• _Written instruction_: Copy every line of the entries below word for word, leaving out the pictures.

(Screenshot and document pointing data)
···

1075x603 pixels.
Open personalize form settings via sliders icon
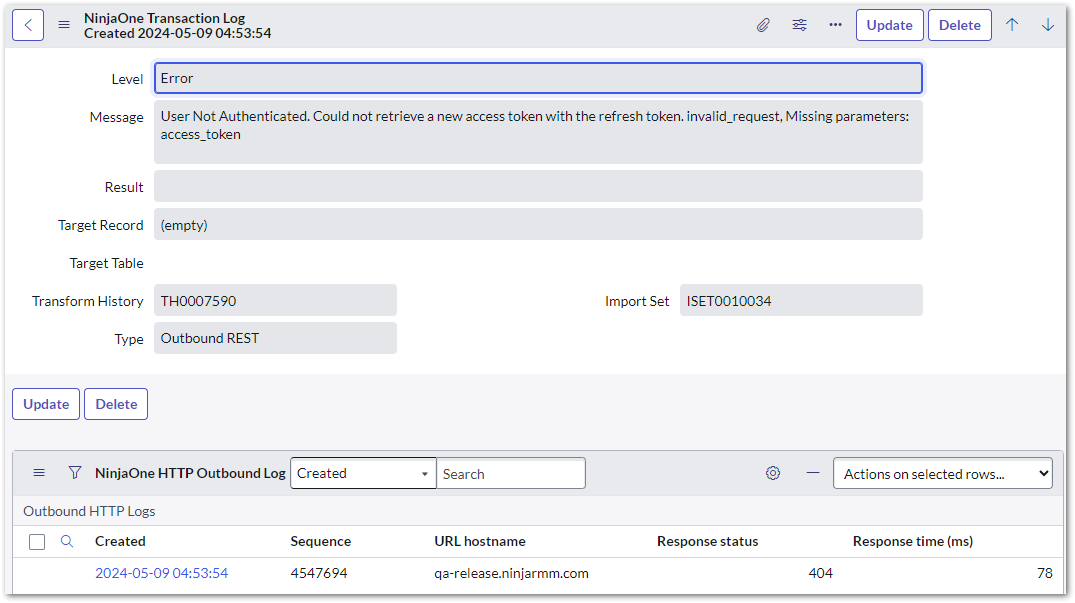pos(799,24)

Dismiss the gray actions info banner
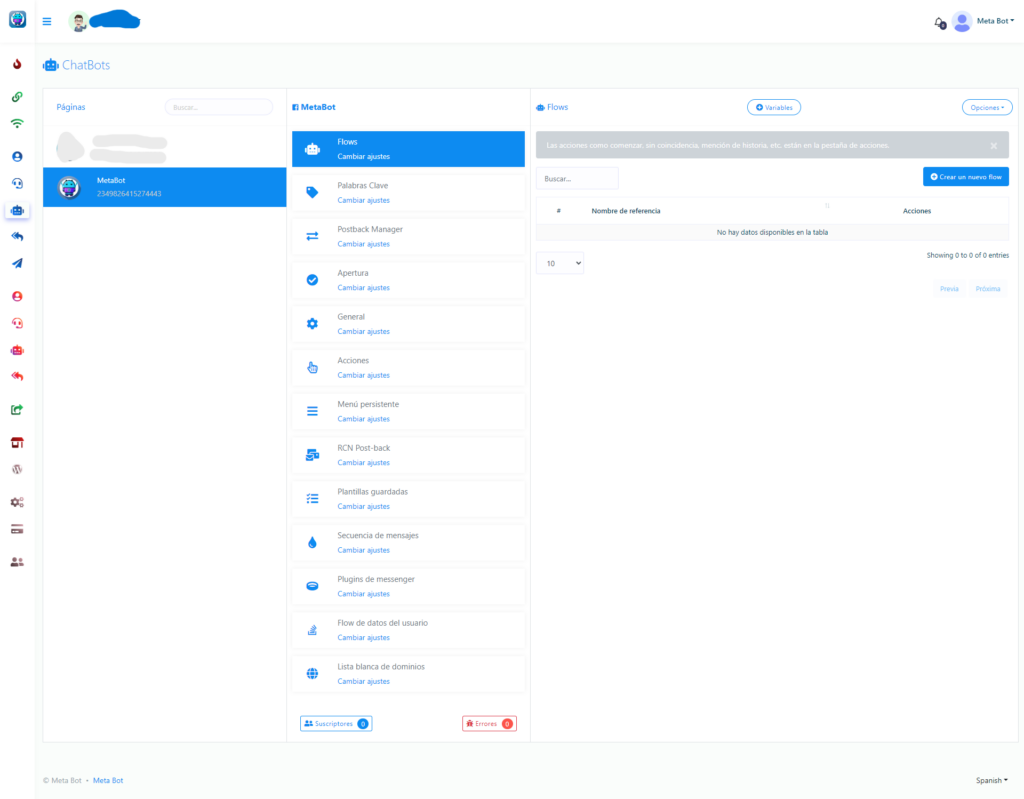pyautogui.click(x=993, y=146)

···

• _Task result_:
1075x603 pixels.
Open personalize form settings via sliders icon
pos(799,24)

Dismiss the gray actions info banner
pyautogui.click(x=993, y=146)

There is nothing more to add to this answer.